● **AVAILABLE RECORDS**:
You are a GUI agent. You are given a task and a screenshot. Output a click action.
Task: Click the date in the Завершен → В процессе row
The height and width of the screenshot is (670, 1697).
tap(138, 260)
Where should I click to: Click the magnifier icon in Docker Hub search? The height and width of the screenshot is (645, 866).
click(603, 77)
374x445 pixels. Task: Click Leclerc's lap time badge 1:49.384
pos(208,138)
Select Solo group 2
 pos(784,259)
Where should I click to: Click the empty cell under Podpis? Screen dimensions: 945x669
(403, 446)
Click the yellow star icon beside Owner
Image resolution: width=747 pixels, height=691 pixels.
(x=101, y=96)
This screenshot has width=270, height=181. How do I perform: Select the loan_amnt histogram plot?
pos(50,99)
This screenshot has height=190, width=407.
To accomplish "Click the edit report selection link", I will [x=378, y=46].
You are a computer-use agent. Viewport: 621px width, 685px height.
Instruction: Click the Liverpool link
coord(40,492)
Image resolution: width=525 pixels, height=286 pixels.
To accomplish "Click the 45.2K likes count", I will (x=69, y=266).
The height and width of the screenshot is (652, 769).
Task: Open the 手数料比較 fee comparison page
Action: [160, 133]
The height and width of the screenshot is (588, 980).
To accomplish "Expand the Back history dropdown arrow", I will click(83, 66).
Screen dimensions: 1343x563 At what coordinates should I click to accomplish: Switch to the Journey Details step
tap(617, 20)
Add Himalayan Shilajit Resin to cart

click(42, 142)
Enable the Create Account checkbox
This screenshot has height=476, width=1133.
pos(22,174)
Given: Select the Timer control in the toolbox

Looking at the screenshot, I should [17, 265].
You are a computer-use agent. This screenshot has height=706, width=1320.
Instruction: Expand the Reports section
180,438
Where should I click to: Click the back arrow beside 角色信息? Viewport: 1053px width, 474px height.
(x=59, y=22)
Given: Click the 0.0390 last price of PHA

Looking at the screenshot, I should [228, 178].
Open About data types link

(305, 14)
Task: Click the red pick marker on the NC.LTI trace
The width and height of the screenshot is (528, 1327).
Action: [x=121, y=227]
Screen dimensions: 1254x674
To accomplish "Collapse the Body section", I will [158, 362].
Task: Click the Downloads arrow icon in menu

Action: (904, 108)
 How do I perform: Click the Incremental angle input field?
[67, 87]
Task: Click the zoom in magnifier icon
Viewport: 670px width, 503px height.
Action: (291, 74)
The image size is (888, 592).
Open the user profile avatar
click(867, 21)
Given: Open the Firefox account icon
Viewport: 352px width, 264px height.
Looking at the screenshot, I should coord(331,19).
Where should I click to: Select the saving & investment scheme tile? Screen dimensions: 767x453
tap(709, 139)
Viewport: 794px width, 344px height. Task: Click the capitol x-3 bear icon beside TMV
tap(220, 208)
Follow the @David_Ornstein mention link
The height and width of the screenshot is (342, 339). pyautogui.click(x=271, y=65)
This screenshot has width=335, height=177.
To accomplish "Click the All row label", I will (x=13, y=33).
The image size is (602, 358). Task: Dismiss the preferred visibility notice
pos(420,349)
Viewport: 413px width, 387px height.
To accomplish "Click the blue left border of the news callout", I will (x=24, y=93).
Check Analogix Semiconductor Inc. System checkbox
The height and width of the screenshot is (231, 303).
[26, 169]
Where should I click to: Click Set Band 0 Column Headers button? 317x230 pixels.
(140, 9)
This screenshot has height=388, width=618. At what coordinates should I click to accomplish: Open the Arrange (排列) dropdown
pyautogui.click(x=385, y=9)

● **PROBLEM TO WORK ON**:
Output the records above in their entirety, exactly.

● **OUTPUT BELOW**:
You are a GUI agent. You are given a task and a screenshot. Output a click action.
Task: Click the date in the Завершен → В процессе row
The height and width of the screenshot is (670, 1697).
tap(138, 260)
Where should I click to: Click the magnifier icon in Docker Hub search? The height and width of the screenshot is (645, 866).
click(603, 77)
374x445 pixels. Task: Click Leclerc's lap time badge 1:49.384
pos(208,138)
Select Solo group 2
 pos(784,259)
Where should I click to: Click the empty cell under Podpis? Screen dimensions: 945x669
(403, 446)
Click the yellow star icon beside Owner
Image resolution: width=747 pixels, height=691 pixels.
(x=101, y=96)
This screenshot has width=270, height=181. How do I perform: Select the loan_amnt histogram plot?
pos(50,99)
This screenshot has height=190, width=407.
To accomplish "Click the edit report selection link", I will [x=378, y=46].
You are a computer-use agent. Viewport: 621px width, 685px height.
Instruction: Click the Liverpool link
coord(40,492)
Image resolution: width=525 pixels, height=286 pixels.
To accomplish "Click the 45.2K likes count", I will (x=69, y=266).
The height and width of the screenshot is (652, 769).
Task: Open the 手数料比較 fee comparison page
Action: [160, 133]
The height and width of the screenshot is (588, 980).
To accomplish "Expand the Back history dropdown arrow", I will click(83, 66).
Screen dimensions: 1343x563 At what coordinates should I click to accomplish: Switch to the Journey Details step
tap(617, 20)
Add Himalayan Shilajit Resin to cart

click(42, 142)
Enable the Create Account checkbox
This screenshot has height=476, width=1133.
pos(22,174)
Given: Select the Timer control in the toolbox

Looking at the screenshot, I should [17, 265].
You are a computer-use agent. This screenshot has height=706, width=1320.
Instruction: Expand the Reports section
180,438
Where should I click to: Click the back arrow beside 角色信息? Viewport: 1053px width, 474px height.
(x=59, y=22)
Given: Click the 0.0390 last price of PHA

Looking at the screenshot, I should [228, 178].
Open About data types link

(305, 14)
Task: Click the red pick marker on the NC.LTI trace
The width and height of the screenshot is (528, 1327).
Action: [x=121, y=227]
Screen dimensions: 1254x674
To accomplish "Collapse the Body section", I will [158, 362].
Task: Click the Downloads arrow icon in menu

Action: (904, 108)
 How do I perform: Click the Incremental angle input field?
[67, 87]
Task: Click the zoom in magnifier icon
Viewport: 670px width, 503px height.
Action: (291, 74)
The image size is (888, 592).
Open the user profile avatar
click(867, 21)
Given: Open the Firefox account icon
Viewport: 352px width, 264px height.
Looking at the screenshot, I should coord(331,19).
Where should I click to: Select the saving & investment scheme tile? Screen dimensions: 767x453
tap(709, 139)
Viewport: 794px width, 344px height. Task: Click the capitol x-3 bear icon beside TMV
tap(220, 208)
Follow the @David_Ornstein mention link
The height and width of the screenshot is (342, 339). pyautogui.click(x=271, y=65)
This screenshot has width=335, height=177.
To accomplish "Click the All row label", I will (x=13, y=33).
The image size is (602, 358). Task: Dismiss the preferred visibility notice
pos(420,349)
Viewport: 413px width, 387px height.
To accomplish "Click the blue left border of the news callout", I will (x=24, y=93).
Check Analogix Semiconductor Inc. System checkbox
The height and width of the screenshot is (231, 303).
[26, 169]
Where should I click to: Click Set Band 0 Column Headers button? 317x230 pixels.
(140, 9)
This screenshot has height=388, width=618. At what coordinates should I click to accomplish: Open the Arrange (排列) dropdown
pyautogui.click(x=385, y=9)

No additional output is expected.